Ingevolge artikel 2.11 van de Omgevingswet kan een gemeente in het Omgevingsplan een omgevingswaarde vaststellen als het Rijk of de Provincie hier nog niets over heeft geregeld. Een voorbeeld hiervan is het milieuaspect geur. Op grond van artikel 5.92 van het Besluit kwaliteit leefomgeving moet in een Omgevingsplan rekening worden gehouden met de geur door activiteiten op geurgevoelige gebouwen, maar hierbij zijn geen normen gegeven. Omdat de passende geurkwaliteit afhangt van het type omgeving, krijgen gemeenten onder de Omgevingswet de mogelijkheid om hier zelf omgevingswaarden voor op te stellen. De gemeente kan bijvoorbeeld een bepaalde maximale geuremissie vaststellen voor een stukje landelijk gebied en een andere maximale geuremissie voor in een woonwijk. Afhankelijk van de locatie van ons beoogde café, moet de ondernemer zich aan de opgelegde omgevingswaarde houden. Indien de vastgestelde omgevingswaarde wordt overschreden of dreigt te worden overschreden, dient de gemeente ingevolge artikel 3.10 van de Omgevingswet een Programma op te stellen. In een Programma neemt een gemeente zelfbindende maatregelen op om zo aan de omgevingswaarde te voldoen.
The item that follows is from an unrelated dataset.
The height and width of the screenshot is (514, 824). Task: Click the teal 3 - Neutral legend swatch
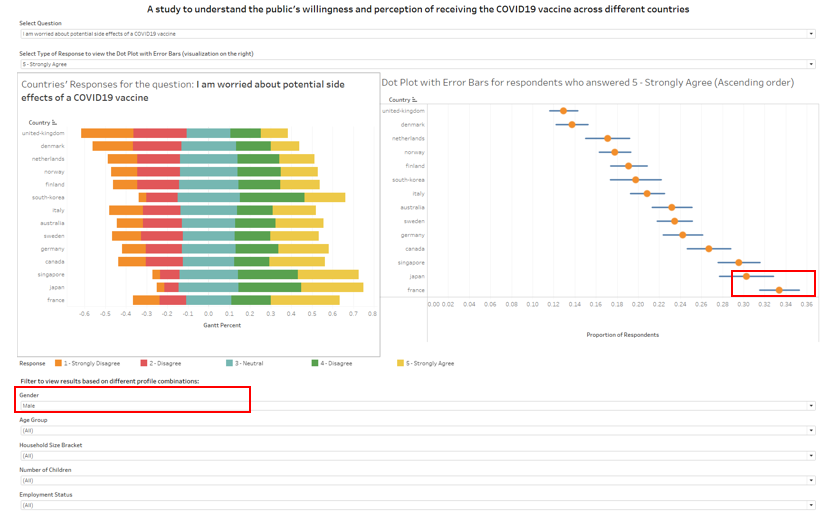click(x=229, y=363)
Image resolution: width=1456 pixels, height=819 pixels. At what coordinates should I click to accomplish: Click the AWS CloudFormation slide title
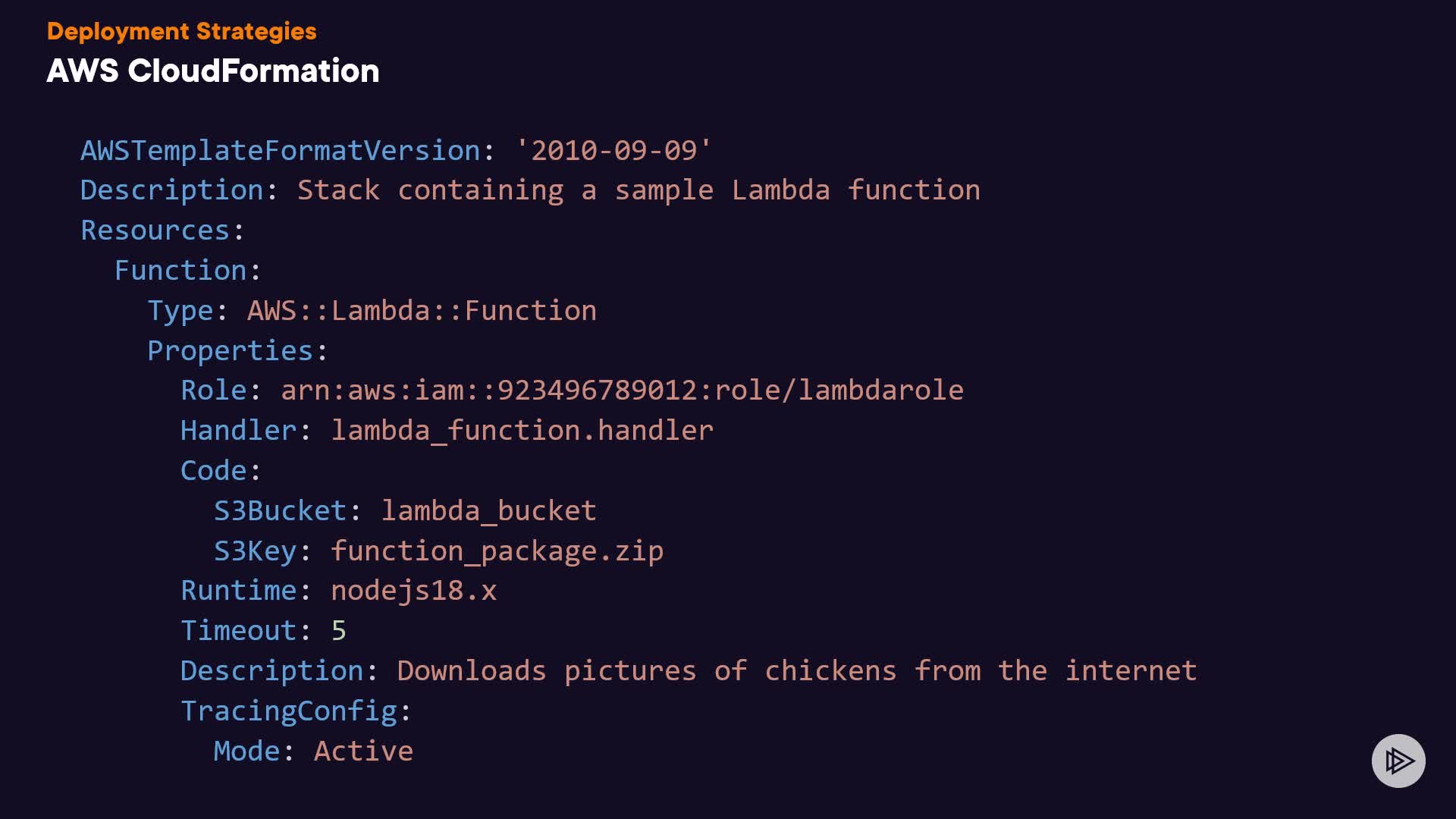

Tot slot is ingevolge artikel 16.30 van de Omgevingswet op de voorbereiding van (wijziging van) een Omgevingsplan afdeling 3.4 van de Awb van toepassing. Dit betekent dat een Omgevingsplan moet worden voorbereid met de uniforme openbare voorbereidingsprocedure. De gemeente maakt in het Gemeenteblad bekend dat een ontwerpversie van het Omgevingsplan is gemaakt en op welke manier belanghebbenden worden betrokken bij de voorbereiding (participatie). Tegen de ontwerpversie kan iedereen zienswijzen indienen. Als het Omgevingsplan is vastgesteld kan beroep worden ingesteld bij de Afdeling bestuursrechtspraak van de Raad van State.
Indien u nader geïnformeerd wilt worden over het Omgevingsplan of andere aspecten van de Omgevingswet kunt u contact opnemen met de advocaten van de Sectie Bouw en Overheid, Marnix Wolf (wolf@rassers.nl, 076-5 136 127), Elke Wouters (wouters@rassers.nl, 076-5 136 175) en Lieke Prinsen (prinsen@rassers.nl, 076-5 136 121).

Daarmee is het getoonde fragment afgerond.